Special Report

Venezuelan Socialism: Guilarte’s Experience


My Escape from Venezuelan Socialism: An Interview with Andrés Guilarte
Socialism Always Fails | Guilarte’s Experience | Worried About Socialism

Summary: Andrés Guilarte, former college student in Venezuela, has experienced the failures of Venezuela socialism firsthand. Since coming to the United States, he has worked hard to warn American college students about the dangers of socialism. CRC’s Sarah Lee has recently interviewed him for Capital Research magazine.

 

Guilarte’s Experience

The young Venezuelan Andrés Guilarte has witnessed the death spiral of socialism firsthand. Only a few years ago he was a young college student, spending his time on campus protesting those repressive regimes. Then he found a way to leave and make his way to the United States. His college experience is a far cry from what most young Americans experience. But if they’re not very careful, warns Guilarte, they could begin to experience what Guilarte and his friends did in Venezuela. And every day he works to prevent that in America.

In fact, after coming to Washington, D.C., in 2019, to work as an intern for the Cato Institute, he has devoted much of his time and work to traveling the country as part of The Fund for American Studies (TFAS) to warn American college students—who have begun their own slow and steady embrace of socialism as part of their studies—of exactly what it means to live under a socialist system.

And Guilarte knows first-hand. As a member of Estudiantes por la Libertad (Students For Liberty Latin America) as well as other anti-Maduro groups, Andrés’ studies were regularly interrupted by government officials wielding tear gas against Guilarte and his fellow students on campus. He served as a coordinator of that group from 2015 to 2016 and a senior leader from 2016 to 2017. It was dangerous work, he says.

When he came to the United States, things were calmer. But he knew he was called to continue the work he had started in Venezuela, and TFAS—which holds regular education events throughout the nation and has a long history of battling socialist philosophy itself—gives him the perfect forum to continue his work without the tear gas.

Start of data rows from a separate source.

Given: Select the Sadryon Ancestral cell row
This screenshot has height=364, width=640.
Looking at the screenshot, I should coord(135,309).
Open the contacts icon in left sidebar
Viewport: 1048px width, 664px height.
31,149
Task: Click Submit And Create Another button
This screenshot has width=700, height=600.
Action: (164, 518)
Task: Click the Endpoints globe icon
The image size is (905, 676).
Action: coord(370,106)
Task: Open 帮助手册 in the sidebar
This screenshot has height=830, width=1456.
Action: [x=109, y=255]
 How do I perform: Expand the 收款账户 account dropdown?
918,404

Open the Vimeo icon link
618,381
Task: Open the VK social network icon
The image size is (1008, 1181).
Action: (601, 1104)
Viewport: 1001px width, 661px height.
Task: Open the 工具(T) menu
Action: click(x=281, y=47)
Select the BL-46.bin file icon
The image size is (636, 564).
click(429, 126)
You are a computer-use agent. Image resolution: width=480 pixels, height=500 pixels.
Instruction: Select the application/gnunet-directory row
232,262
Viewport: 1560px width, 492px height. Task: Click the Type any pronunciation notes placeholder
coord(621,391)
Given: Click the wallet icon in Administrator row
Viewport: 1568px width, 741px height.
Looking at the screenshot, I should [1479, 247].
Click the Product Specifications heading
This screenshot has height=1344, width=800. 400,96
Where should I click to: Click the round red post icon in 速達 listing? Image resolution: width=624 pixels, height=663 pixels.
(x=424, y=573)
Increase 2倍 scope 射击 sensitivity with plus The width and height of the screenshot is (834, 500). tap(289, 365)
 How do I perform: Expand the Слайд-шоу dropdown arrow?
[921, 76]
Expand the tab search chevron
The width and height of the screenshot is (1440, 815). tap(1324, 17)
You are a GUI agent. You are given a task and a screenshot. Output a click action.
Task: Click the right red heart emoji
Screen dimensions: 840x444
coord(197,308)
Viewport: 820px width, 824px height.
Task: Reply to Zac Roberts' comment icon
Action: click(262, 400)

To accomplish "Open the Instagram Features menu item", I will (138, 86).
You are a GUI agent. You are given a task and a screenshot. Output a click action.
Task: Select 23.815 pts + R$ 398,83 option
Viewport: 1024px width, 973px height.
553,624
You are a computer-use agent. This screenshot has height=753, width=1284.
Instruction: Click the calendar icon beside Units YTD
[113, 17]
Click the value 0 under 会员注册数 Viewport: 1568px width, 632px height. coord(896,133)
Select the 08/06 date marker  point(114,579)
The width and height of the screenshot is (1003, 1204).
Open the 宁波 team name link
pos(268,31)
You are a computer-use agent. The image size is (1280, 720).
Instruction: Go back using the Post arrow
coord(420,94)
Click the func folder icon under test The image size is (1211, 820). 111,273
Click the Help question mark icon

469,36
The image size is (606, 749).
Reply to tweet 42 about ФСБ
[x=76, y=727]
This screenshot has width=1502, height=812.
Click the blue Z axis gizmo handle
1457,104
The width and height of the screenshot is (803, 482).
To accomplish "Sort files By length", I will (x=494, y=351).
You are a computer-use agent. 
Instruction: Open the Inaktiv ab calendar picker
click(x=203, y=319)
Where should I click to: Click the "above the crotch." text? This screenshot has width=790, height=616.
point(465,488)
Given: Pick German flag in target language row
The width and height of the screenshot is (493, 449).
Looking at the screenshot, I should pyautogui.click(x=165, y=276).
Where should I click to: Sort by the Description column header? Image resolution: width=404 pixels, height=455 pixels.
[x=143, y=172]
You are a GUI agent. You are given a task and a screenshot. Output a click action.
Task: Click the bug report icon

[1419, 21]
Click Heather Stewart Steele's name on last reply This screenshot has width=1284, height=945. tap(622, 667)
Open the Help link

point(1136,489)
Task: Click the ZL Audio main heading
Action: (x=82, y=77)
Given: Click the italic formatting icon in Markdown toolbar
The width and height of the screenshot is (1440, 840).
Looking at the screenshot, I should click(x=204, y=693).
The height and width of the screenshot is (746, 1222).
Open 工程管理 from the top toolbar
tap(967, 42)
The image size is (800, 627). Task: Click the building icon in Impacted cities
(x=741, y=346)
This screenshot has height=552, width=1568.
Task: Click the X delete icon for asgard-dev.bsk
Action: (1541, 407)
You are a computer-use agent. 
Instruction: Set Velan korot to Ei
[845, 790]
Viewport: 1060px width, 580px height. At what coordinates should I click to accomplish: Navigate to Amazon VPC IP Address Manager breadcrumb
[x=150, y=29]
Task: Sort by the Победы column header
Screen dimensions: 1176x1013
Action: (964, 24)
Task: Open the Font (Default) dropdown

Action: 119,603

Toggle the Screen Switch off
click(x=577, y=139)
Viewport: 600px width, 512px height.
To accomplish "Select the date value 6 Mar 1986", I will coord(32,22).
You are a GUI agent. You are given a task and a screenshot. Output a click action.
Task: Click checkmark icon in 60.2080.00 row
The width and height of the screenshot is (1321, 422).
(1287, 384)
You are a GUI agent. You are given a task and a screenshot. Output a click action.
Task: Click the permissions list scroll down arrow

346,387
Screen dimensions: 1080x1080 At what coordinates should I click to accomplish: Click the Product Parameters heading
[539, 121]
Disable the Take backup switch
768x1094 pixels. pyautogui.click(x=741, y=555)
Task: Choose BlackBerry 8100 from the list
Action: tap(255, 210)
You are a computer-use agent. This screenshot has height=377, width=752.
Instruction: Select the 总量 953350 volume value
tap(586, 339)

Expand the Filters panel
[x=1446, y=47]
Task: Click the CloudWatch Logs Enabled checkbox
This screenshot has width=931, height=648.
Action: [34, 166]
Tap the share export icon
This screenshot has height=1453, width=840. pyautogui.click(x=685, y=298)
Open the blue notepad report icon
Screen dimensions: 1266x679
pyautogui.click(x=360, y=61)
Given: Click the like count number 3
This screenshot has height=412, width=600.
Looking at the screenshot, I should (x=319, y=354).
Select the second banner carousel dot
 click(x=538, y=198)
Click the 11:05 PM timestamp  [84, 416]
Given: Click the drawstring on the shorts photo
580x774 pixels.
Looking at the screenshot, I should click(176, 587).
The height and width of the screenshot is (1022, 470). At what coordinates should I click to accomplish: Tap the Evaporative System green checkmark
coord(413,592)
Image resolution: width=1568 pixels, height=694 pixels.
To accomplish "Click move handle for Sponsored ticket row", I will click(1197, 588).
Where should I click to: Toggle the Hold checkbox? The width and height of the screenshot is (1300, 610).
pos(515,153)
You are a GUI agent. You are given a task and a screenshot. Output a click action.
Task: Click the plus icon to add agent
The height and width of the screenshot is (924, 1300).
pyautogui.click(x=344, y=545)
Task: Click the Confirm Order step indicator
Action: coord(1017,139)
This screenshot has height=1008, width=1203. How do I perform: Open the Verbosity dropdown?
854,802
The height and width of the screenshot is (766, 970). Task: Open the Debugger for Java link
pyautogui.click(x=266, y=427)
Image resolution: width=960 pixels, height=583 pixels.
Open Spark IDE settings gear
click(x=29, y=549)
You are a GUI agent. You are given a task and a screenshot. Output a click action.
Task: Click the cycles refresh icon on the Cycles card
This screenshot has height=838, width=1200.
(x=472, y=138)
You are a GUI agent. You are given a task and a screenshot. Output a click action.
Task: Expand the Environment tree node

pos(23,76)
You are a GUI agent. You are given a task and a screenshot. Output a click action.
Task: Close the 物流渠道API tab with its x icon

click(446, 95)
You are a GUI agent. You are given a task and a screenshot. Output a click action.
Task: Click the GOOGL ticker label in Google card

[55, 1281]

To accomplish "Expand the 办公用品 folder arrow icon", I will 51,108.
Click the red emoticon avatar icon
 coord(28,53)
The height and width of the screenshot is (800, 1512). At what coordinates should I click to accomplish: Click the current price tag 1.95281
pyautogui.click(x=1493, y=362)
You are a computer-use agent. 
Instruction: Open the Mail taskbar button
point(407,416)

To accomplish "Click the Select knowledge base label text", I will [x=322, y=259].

TFAS’s overarching goal is to educate college students about American government, politics, and economics. But they also have affiliated institutes throughout the world, including in Greece, Hong Kong, Prague, and Santiago, Chile. So Guilarte, who brings real-world experience of life under a socialist regime that has led through the iron fist of nationalization, is a great fit for TFAS in educating college students away from the strange predilection for socialism many learn on college campuses from their radical professors.

And Guilarte takes his work very seriously because, as he says, by the time you’re really worried socialism may be taking hold, it’s already too late. So he’s attempting to help students here, who believe in an innocuous system that seeks economic equity through redistribution via government mandate, understand exactly what they’re advocating.

He recently spoke with CRC about his efforts.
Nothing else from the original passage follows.